**Text extract**
## Begin

Louis Proyect: The Unrepentant Marxist

September 25, 2008

An introduction to Andre Gunder Frank

Filed under: economics,imperialism/globalization,Introduction to Marxism class — louisproyect @ 5:34 pm

(This was originally posted to the Introduction to Marxism mailing list on Yahoo.)

In a little while I will be posting the preface to Andre Gunder Frank’s 1967 “Capitalism and Underdevelopment in Latin America: Historical Studies of Chile and Brazil,” a book that is clearly indebted to Paul Baran’s “Political Economy of Growth,” a key chapter of which was posted here the other day. [This is now available at: http://groups.yahoo.com/group/marxism_class/message/265.] As is the case with Baran, there simply is noting available on the Internet that captures their contributions to “dependency theory” so once again I am resorting to my trusty Epson scanner.

Once you have had a chance to digest this introduction and Frank’s preface, I will post 3 excerpts from “Capitalism and Underdevelopment in Latin America”, either this evening or tomorrow:

1. The opening pages of Section One, “Capitalist Development of Underdevelopment in Chile”.

2. Section two, “On the ‘Indian Problem’ in Latin America”

3. The opening pages of Section Four, “Capitalist and the Myth of Feudalism in Brazil”

## End

Records from a data source:
## Begin

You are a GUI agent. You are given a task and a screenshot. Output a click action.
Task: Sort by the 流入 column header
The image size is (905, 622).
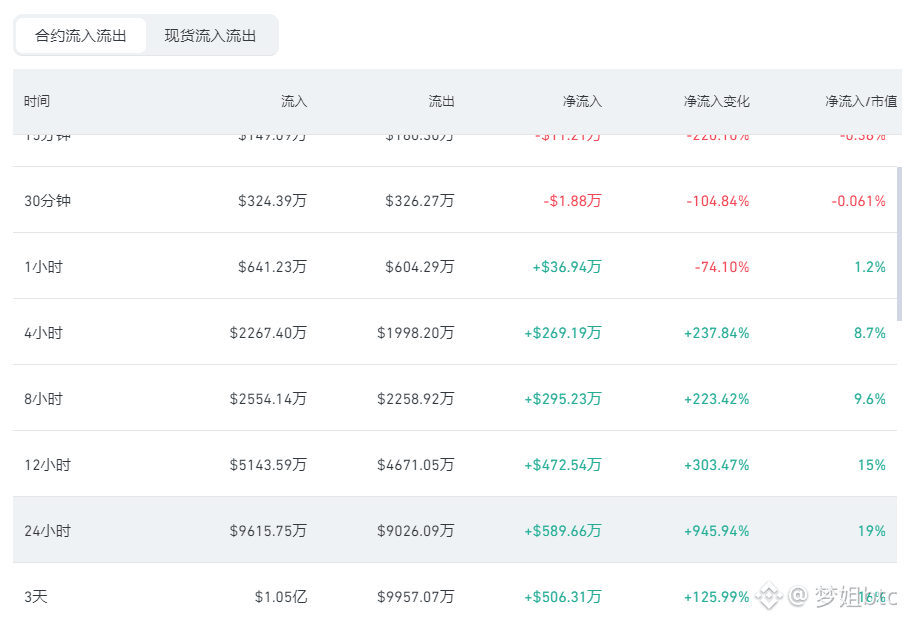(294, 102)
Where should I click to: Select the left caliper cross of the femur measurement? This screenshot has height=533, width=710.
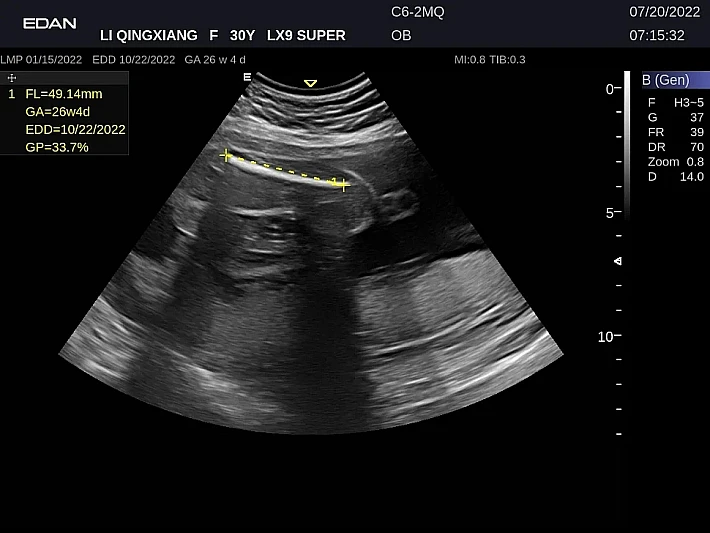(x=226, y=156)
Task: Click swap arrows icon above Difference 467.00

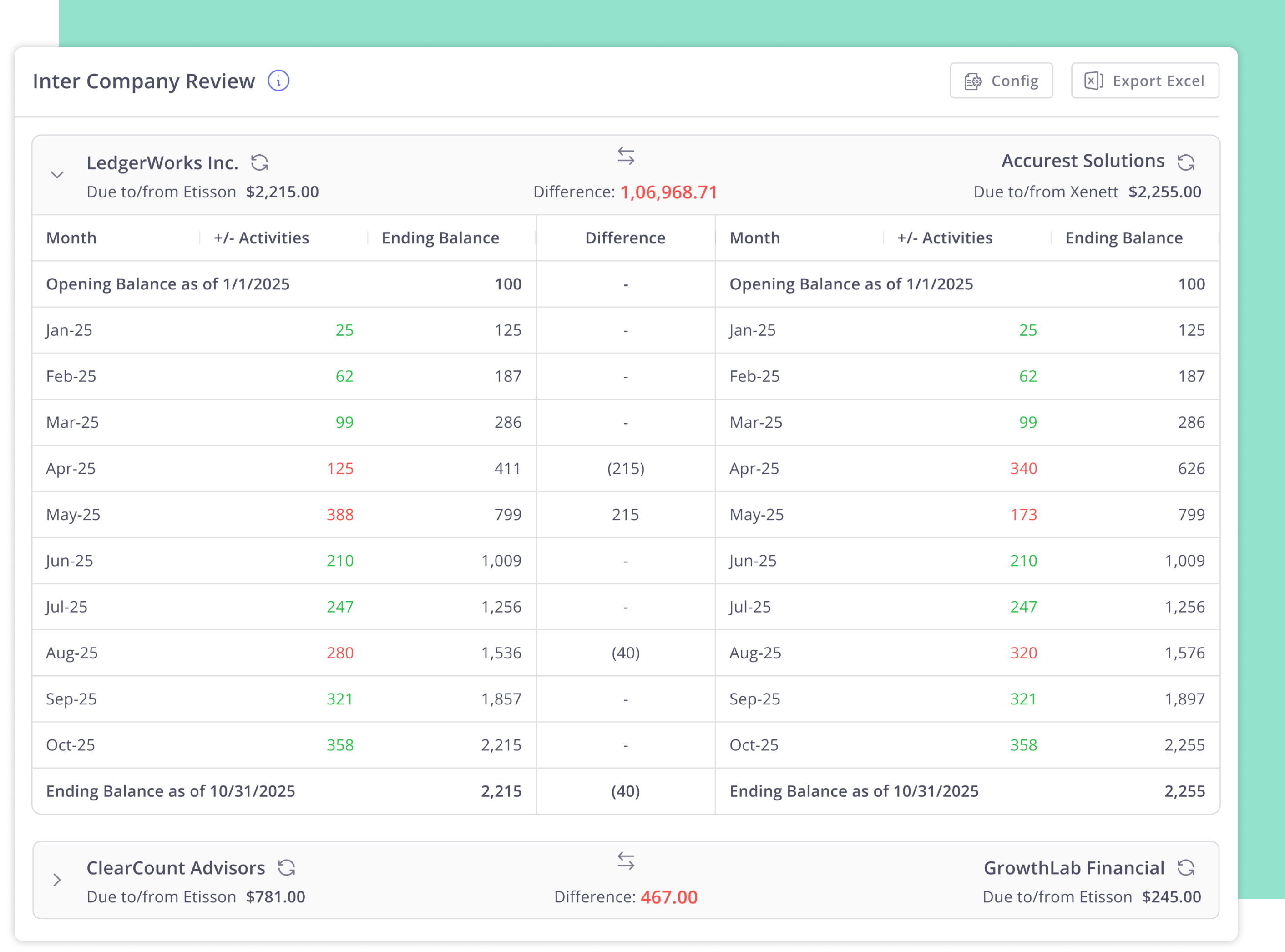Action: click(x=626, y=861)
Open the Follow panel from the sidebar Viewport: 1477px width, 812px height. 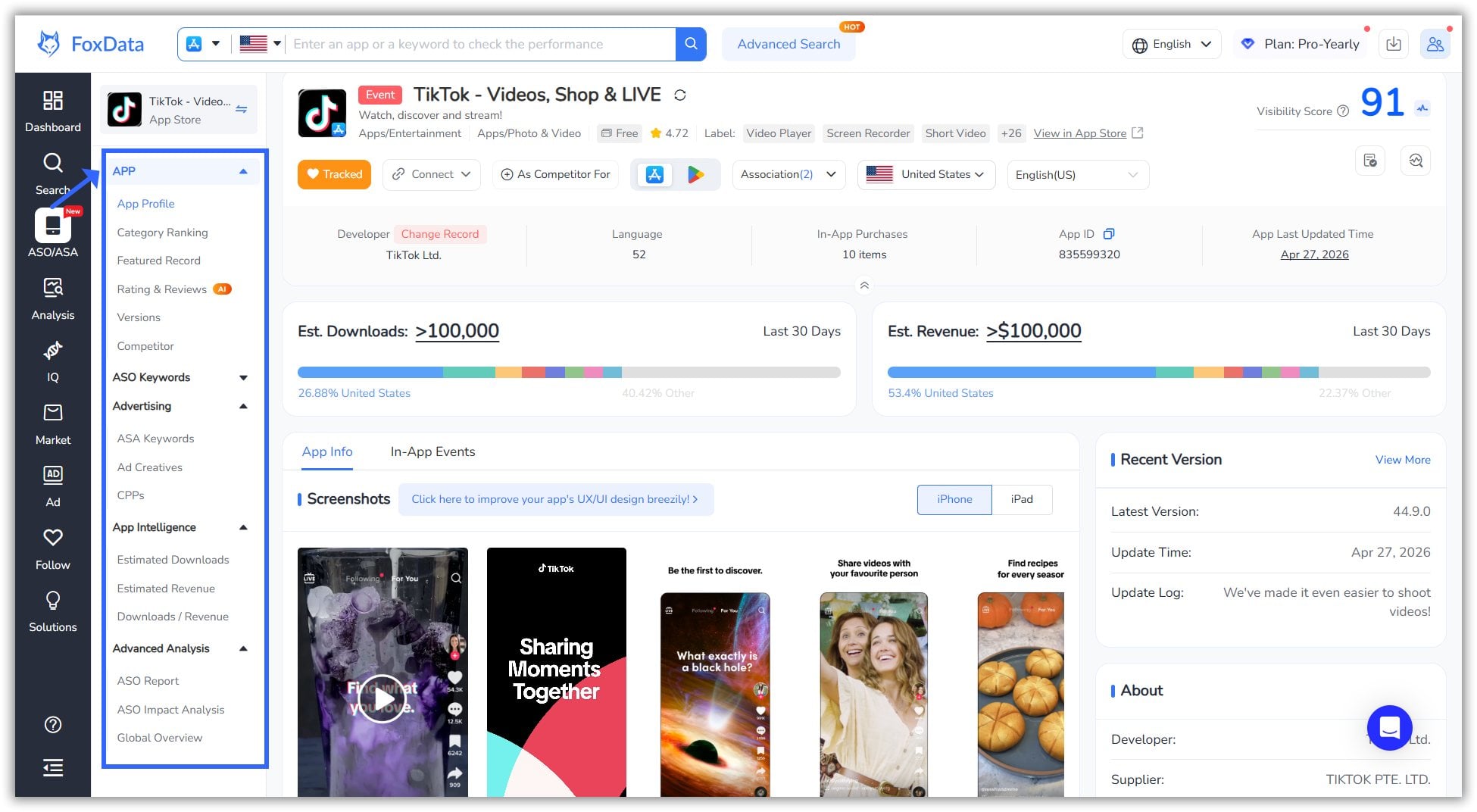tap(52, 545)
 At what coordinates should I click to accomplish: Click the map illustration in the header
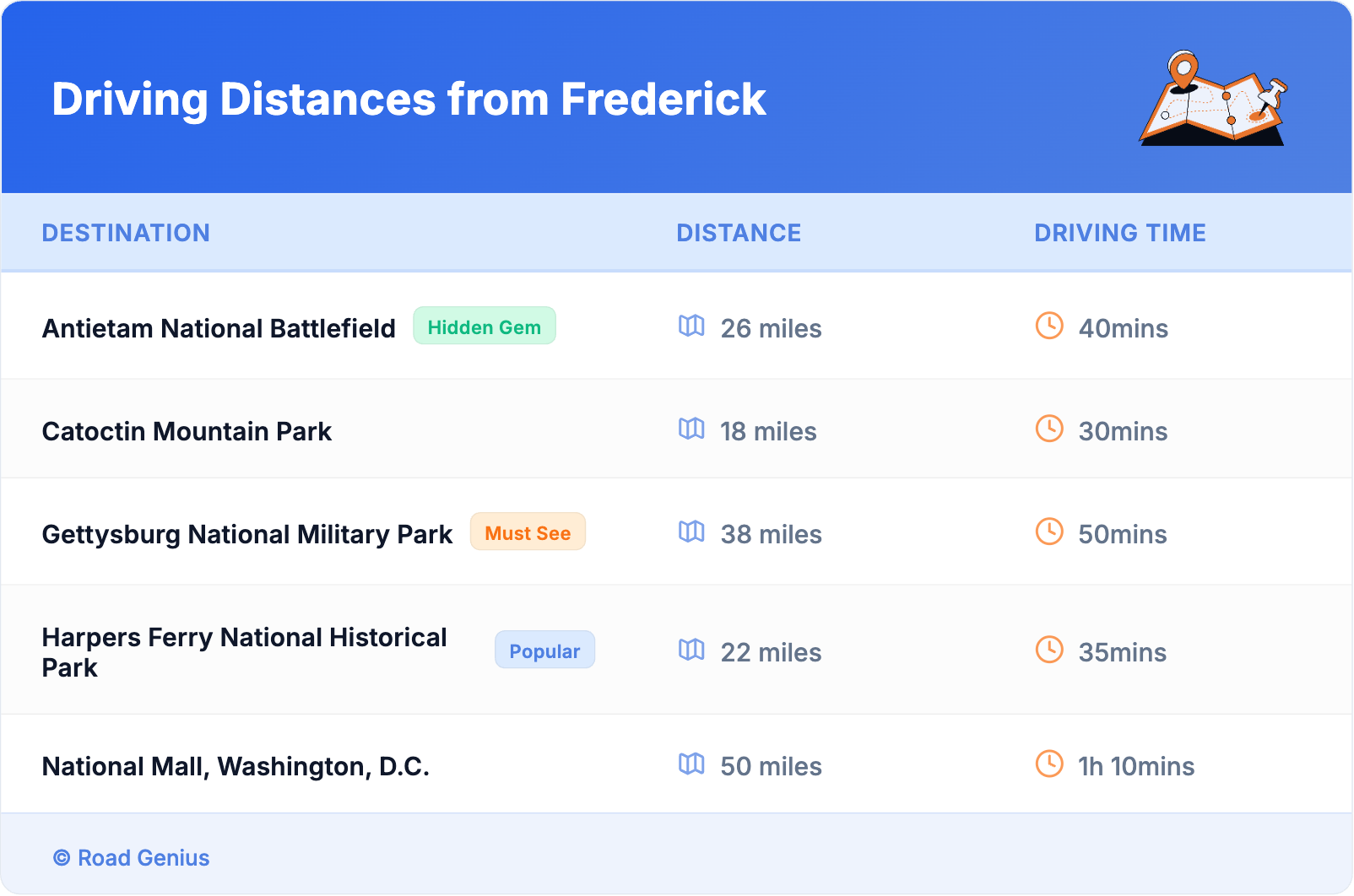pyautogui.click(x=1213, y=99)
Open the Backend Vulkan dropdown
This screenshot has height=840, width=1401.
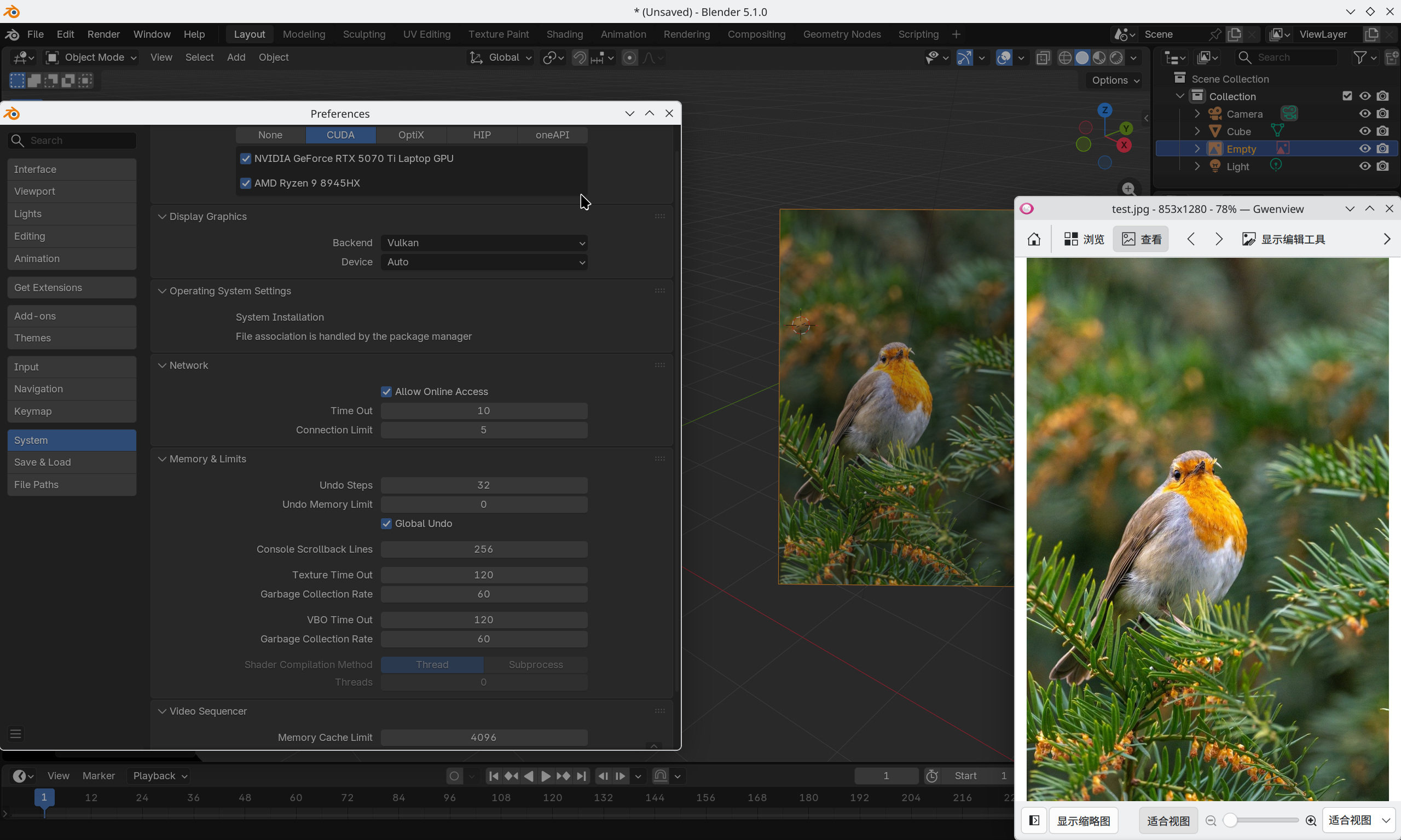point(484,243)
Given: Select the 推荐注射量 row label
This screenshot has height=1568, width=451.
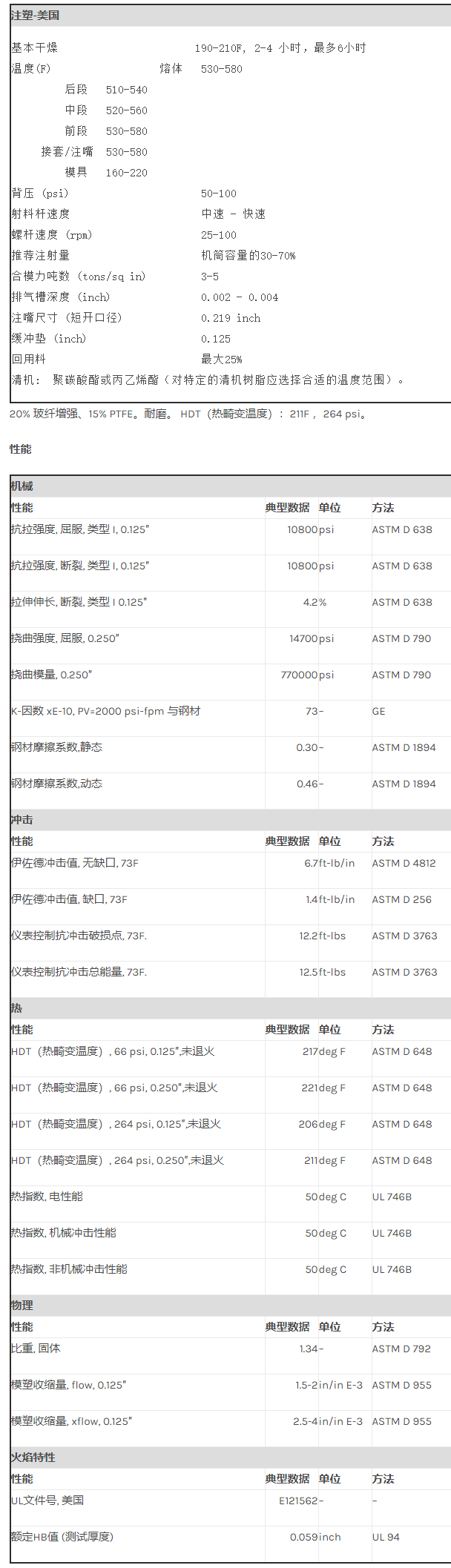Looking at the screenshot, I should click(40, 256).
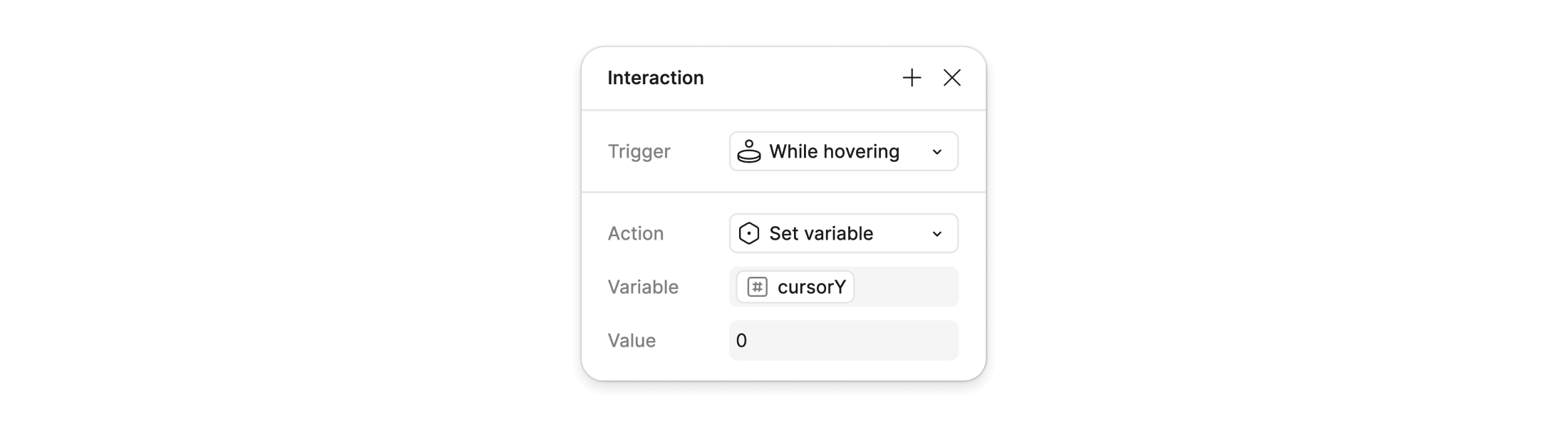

## End

Answer these questions using the post introducing Andre Gunder Frank:
(a) In what year was Frank's "Capitalism and Underdevelopment in Latin America" published?
(b) Where was the post originally posted?
(c) What device is the author using to make the material available?
The records were taken from a separate source.

(a) 1967
(b) The Introduction to Marxism mailing list on Yahoo
(c) An Epson scanner